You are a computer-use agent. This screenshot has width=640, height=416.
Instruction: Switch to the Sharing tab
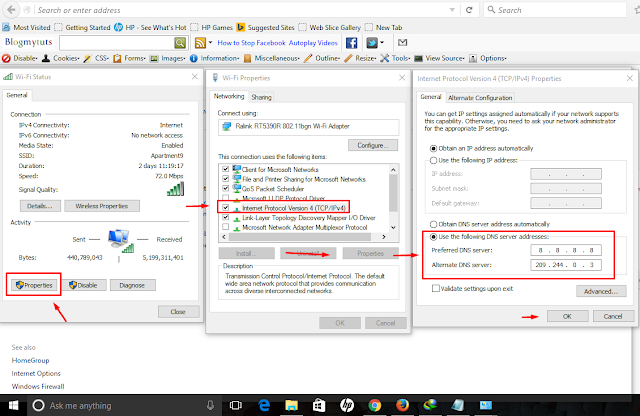click(261, 97)
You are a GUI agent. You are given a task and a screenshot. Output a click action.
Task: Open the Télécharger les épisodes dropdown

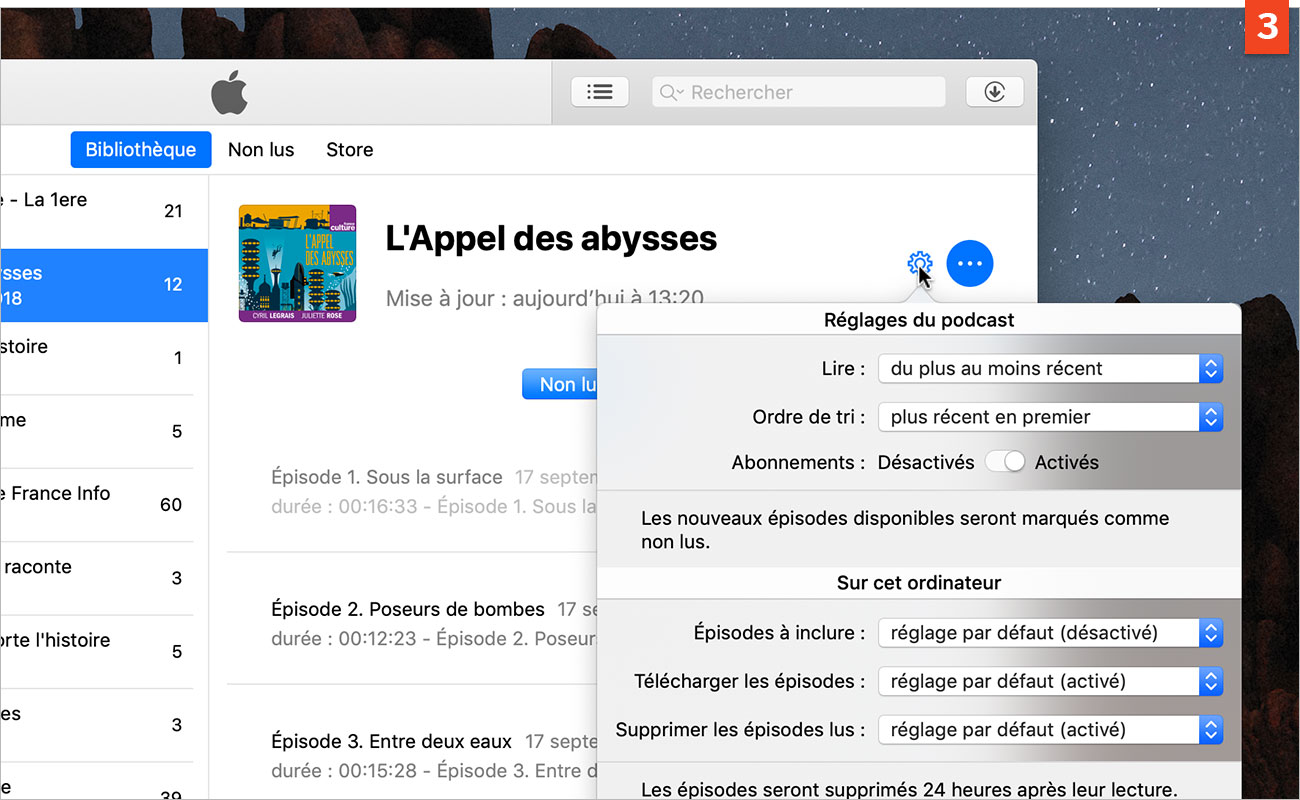tap(1049, 681)
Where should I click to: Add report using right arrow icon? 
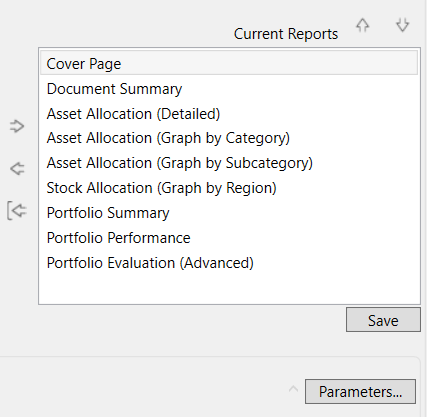click(x=17, y=126)
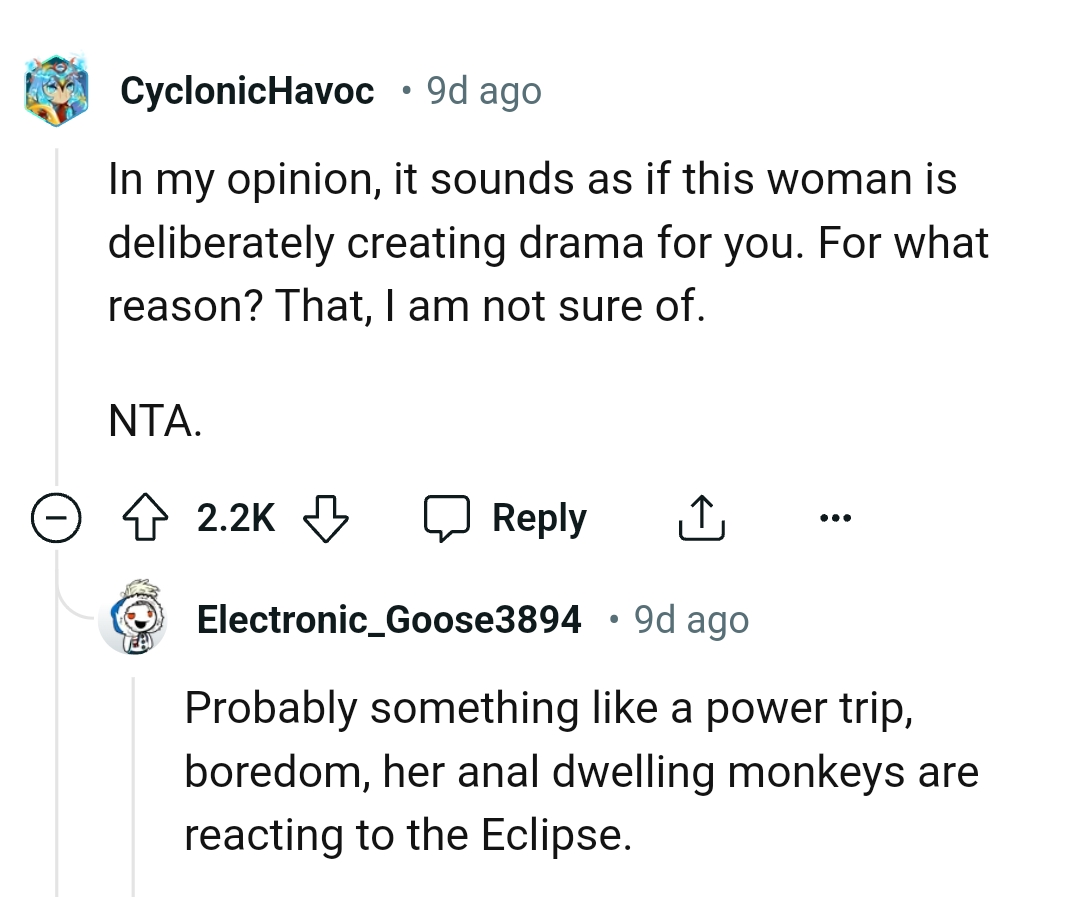Click the 9d ago timestamp beside Electronic_Goose3894

[x=691, y=620]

| Task directions |
Write out exactly the lines from the line that contains "Where should I" to the last line of the material above, both included; pictures do not belong in the copy.

| Written response |
Where should I click to: Add report using right arrow icon? 
click(x=17, y=126)
Click the 9d ago timestamp beside Electronic_Goose3894

[x=691, y=620]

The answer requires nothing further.